Initial State: The vessel initially contains liquids P and Q in the ratio 5:3. This means that for every 5 parts of P, there are 3 parts of Q. If the total quantity in the vessel is 'V' liters, then the initial quantity of P is (5/8)V and Q is (3/8)V.

• Removal of Mixture: When a certain quantity of the mixture is removed, the ratio of the components in the remaining mixture does not change. For example, if 16 L of the mixture is removed:

  • Quantity of P removed = (5/8) × 16 L = 10 L

  • Quantity of Q removed = (3/8) × 16 L = 6 L

  • The remaining quantities are (5/8)V - 10 L of P and (3/8)V - 6 L of Q. The ratio of P:Q in the remaining mixture is still 5:3.

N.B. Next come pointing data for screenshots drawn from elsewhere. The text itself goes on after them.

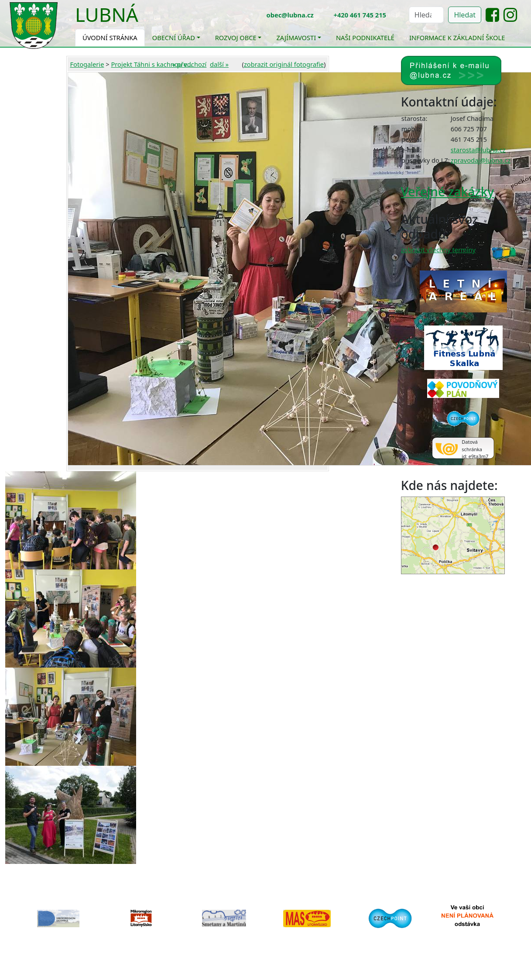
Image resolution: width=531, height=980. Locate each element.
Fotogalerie (87, 64)
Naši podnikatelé (365, 38)
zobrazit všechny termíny (438, 250)
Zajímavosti (296, 38)
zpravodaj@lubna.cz (480, 160)
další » (219, 64)
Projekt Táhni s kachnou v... (151, 64)
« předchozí (189, 64)
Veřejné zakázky (447, 192)
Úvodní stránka (110, 38)
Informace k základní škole (457, 38)
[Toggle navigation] (145, 20)
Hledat (465, 15)
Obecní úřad (174, 38)
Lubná (106, 14)
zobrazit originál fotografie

• Replacement: When 16 L of liquid Q is added back, the total volume in the vessel returns to its original capacity, 'V'. However, the quantities of individual components change:

  • The quantity of P remains (5/8)V - 10 L (as no P was added).

  • The quantity of Q becomes (3/8)V - 6 L (remaining Q) + 16 L (added Q) = (3/8)V + 10 L.

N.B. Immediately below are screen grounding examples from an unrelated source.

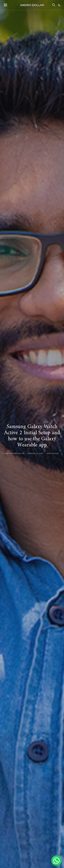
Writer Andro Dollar (15, 453)
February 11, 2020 (35, 453)
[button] (59, 5)
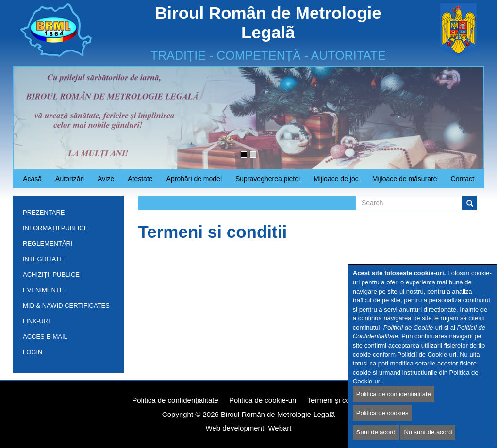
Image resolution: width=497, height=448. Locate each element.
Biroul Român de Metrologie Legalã (278, 414)
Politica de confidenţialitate (175, 400)
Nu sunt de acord (428, 432)
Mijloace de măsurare (405, 179)
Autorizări (66, 182)
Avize (102, 182)
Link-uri (36, 321)
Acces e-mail (45, 336)
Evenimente (43, 290)
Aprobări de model (191, 182)
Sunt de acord (376, 432)
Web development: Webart (248, 428)
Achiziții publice (66, 276)
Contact (463, 179)
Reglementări (66, 245)
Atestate (136, 182)
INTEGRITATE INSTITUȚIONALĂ (49, 261)
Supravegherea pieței (264, 182)
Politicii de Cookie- (409, 327)
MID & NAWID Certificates (66, 305)
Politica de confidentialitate (394, 394)
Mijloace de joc (332, 182)
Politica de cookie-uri (263, 400)
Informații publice (66, 230)
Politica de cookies (382, 413)
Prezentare (66, 214)
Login (33, 352)
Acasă (32, 179)
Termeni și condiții (336, 400)
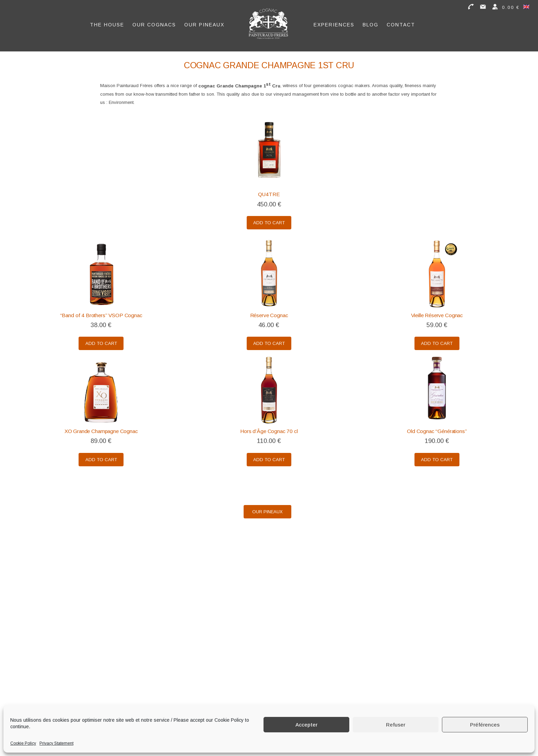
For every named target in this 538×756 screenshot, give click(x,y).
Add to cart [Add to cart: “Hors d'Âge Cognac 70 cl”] (269, 460)
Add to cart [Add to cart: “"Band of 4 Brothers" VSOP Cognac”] (101, 344)
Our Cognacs (154, 23)
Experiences (334, 23)
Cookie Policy (23, 743)
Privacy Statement (56, 743)
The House (107, 23)
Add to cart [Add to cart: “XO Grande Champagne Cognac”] (101, 460)
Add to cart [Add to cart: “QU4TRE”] (269, 223)
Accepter (306, 724)
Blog (371, 23)
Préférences (485, 724)
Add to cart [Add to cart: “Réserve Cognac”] (269, 344)
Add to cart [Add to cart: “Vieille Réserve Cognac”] (437, 344)
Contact (401, 23)
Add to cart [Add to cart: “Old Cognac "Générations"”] (437, 460)
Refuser (396, 724)
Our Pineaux (204, 23)
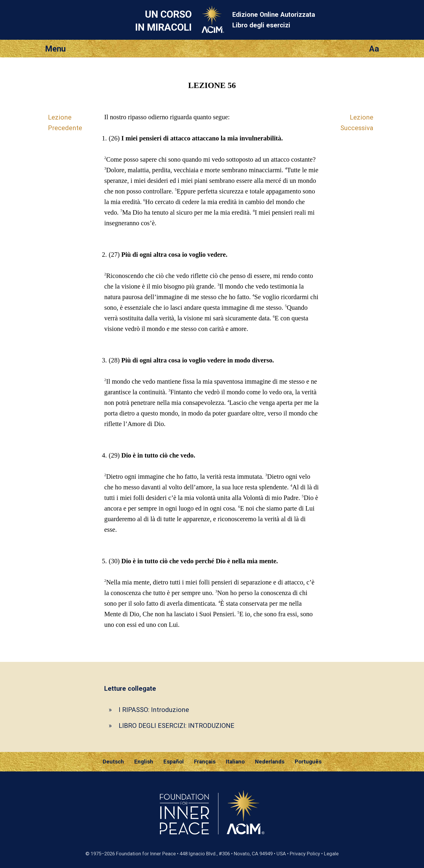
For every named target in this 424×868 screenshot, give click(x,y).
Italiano (235, 762)
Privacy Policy (305, 854)
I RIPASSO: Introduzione (154, 710)
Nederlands (270, 762)
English (144, 762)
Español (174, 762)
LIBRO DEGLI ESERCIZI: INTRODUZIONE (176, 725)
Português (308, 762)
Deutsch (113, 762)
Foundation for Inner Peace (146, 854)
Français (205, 762)
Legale (331, 854)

• New Ratio and Equation Setup: The problem states that the new ratio of P:Q becomes 3:5. Therefore, we can set up an equation: (Quantity of P) / (Quantity of Q) = 3/5.

  • [(5/8)V - 10] / [(3/8)V + 10] = 3/5

  • Cross-multiply: 5 × [(5/8)V - 10] = 3 × [(3/8)V + 10]

  • (25/8)V - 50 = (9/8)V + 30

• Solving for Total Quantity (V):

  • Bring terms with 'V' to one side and constants to the other:

  • (25/8)V - (9/8)V = 30 + 50

  • (16/8)V = 80

  • 2V = 80

  • V = 40 L

  Therefore, the quantity that the vessel can hold is 40 L.